Samsung heir sentenced to five years in jail

A South Korean court has found billionaire Samsung heir Lee Jae-yong guilty of bribery and other crimes.

A South Korean court has sentenced the billionaire Samsung heir Lee Jae-yong to five years in prison after finding him guilty of offering bribes to the country's former president and other crimes.

It said Lee was also guilty of embezzlement, hiding assets overseas, concealing profit from criminal acts, and perjury.

The court said Lee hoped that bribes for Park Geun-hye at the time she was president and her close friend Choi Soon-sil would secure government support for a merger that strengthened Lee's control over the Samsung empire and its flagship Samsung Electronics at a crucial time.

The sentence will also affect the trial of Park who will also likely face a prison sentence.

Prosecutors were seeking a sentence of 12 years, arguing that over $30 million was paid as bribes, and will likely appeal.

A lawyer for Lee said the defence team would not accept the court ruling to jail Lee for five years for bribery and will appeal against the decision.

"We are confident the ruling will be overturned," lawyer Song Wu-cheol told reporters after the ruling by the Seoul Central District Court.

Samsung has consistently denied the charges since Lee's arrest, saying the payments to the Choi-controlled foundations was for public good and to help sporting organisations.

However, the judge said Lee likely knew the foundation was "not a conventional one" and that the payments would be spent to buy horses for Choi's equestrian-competing daughter.

The judge also said that the vice-chairman and his lieutenants would have known that the payments would be helpful in the merger that saw Lee's control over the conglomerate increase.

The payments were made through Samsung Electronics to Germany, therefore it accounted for embezzlement and hiding assets overseas.

The judge accepted that around $7 million were proven bribes. The vice chairman got five years "as the biggest beneficiary" of the bribes and his top two lieutenants were each sentenced to four years for making the decisions.
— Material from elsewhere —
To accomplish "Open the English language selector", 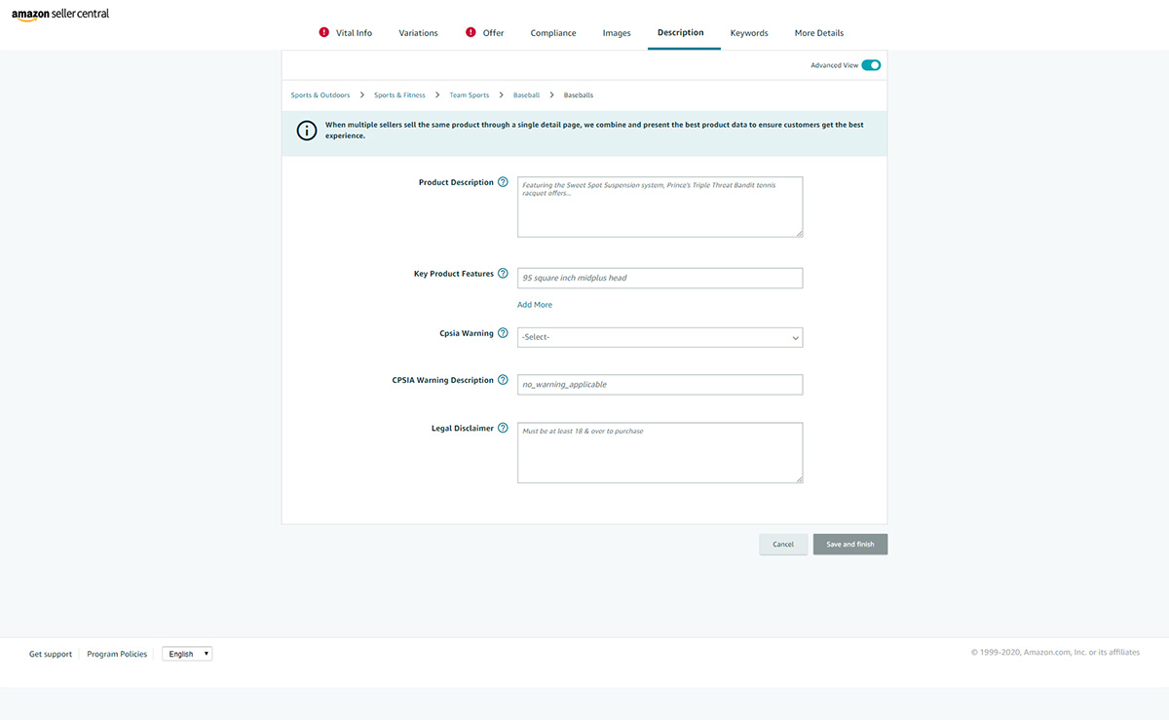I will click(x=187, y=654).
Lee denied knowing Choi in a hearing by the national assembly, South Korea's parliament, last year when the scandal was unfolding, but the judge said he had received a report about her by then.

The vice-chairman has been the de facto boss of Samsung since his father, chairman Lee Kun-hee, was hospitalized following a heart attack in 2014.

He is the first member of the controlling Lee family to be jailed. Lee was arrested in February and will now be in prison pending a trial in the appellate court.

The trial caused a delay in Samsung's annual reshuffle and his long absence will likely have the group continue its CEO management plan up to the end of the year.